Modeling Neuroplasticity in Cortical and Hippocampal Microcircuits: Toward Improved Understanding of Epilepsy

This study was conducted within the framework of the GALVANI project, which aims to develop computational and experimental tools to optimize non-invasive brain stimulation for drug-resistant epilepsy (DRE). The work focused on integrating biologically realistic neuroplasticity mechanisms into detailed models of hippocampal and neocortical microcircuits to examine how synaptic plasticity contributes to epileptiform dynamics and affects transcranial electrical stimulation (tES). Two calcium-dependent plasticity models (Shouval and Brunel) were considered and combined into a novel Hybrid model merging Shouval’s continuous calcium dependence with Brunel’s stabilizing bistability.
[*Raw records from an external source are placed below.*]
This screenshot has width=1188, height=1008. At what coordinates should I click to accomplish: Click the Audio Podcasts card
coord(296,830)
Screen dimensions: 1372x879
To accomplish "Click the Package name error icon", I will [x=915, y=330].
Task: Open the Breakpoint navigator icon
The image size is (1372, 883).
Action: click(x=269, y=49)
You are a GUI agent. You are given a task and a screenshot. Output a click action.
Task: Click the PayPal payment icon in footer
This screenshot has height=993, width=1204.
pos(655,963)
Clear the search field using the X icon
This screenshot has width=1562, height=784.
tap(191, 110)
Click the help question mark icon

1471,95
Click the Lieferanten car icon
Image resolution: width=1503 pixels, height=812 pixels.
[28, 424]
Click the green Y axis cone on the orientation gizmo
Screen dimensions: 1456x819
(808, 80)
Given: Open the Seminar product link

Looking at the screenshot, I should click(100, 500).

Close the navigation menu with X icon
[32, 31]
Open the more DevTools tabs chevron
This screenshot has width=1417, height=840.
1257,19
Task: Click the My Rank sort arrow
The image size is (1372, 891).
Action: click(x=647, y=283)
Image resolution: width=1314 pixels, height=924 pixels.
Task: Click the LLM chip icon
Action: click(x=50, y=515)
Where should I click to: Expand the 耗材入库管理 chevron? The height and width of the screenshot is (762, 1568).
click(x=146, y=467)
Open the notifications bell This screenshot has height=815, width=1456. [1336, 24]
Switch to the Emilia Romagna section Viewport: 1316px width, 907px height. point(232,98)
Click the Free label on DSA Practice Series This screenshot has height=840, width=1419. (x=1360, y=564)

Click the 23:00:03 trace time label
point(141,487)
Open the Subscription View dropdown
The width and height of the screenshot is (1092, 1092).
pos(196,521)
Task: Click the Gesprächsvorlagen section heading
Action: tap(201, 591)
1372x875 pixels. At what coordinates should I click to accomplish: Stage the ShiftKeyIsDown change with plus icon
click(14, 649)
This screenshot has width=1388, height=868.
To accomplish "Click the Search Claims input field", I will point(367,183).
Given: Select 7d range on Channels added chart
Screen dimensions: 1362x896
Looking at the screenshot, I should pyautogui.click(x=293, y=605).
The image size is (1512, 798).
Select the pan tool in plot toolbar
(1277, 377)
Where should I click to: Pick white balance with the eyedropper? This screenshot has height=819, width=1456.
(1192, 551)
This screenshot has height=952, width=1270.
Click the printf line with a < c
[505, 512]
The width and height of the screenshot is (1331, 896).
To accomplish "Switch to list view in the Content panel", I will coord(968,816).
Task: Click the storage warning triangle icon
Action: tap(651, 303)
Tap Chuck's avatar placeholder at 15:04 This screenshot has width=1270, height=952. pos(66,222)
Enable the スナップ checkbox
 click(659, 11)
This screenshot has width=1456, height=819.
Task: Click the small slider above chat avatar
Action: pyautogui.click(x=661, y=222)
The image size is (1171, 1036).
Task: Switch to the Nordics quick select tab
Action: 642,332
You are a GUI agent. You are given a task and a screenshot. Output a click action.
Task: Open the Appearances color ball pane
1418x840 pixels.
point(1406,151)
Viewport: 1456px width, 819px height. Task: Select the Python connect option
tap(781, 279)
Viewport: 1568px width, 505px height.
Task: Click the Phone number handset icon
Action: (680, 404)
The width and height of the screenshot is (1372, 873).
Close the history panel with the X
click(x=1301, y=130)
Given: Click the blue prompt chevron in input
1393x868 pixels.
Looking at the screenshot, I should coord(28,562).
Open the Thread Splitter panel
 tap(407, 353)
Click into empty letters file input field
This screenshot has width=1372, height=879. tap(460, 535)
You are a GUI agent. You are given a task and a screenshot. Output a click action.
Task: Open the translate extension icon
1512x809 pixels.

Validation in small networks reproduced long-term potentiation (LTP), long-term depression (LTD), and triphasic spike-timing-dependent plasticity (STDP), showing how parameter shifts can bias potentiation. The models were then applied to large-scale hippocampal CA1 and neocortical networks. To simulate epileptiform activity, cellular and network parameters were adjusted to induce a hyperexcitable state generating interictal epileptiform spikes (IESs). In the hippocampal model, Shouval’s plasticity increased pyramidal firing rates (FRs) and high-frequency activity, leading to excessive excitation, whereas the Hybrid model produced moderate FR increases and preserved IES morphology. In the neocortical model, hybrid plasticity similarly enhanced excitability while maintaining rhythmic organization. Preliminary tES simulations showed cathodal tDCS induced mild potentiation, whereas anodal tDCS caused slight depression. These findings show that calcium-dependent plasticity shapes network excitability and modulates tES effects, supporting the GALVANI project’s goal of developing personalized neuromodulation strategies for epilepsy.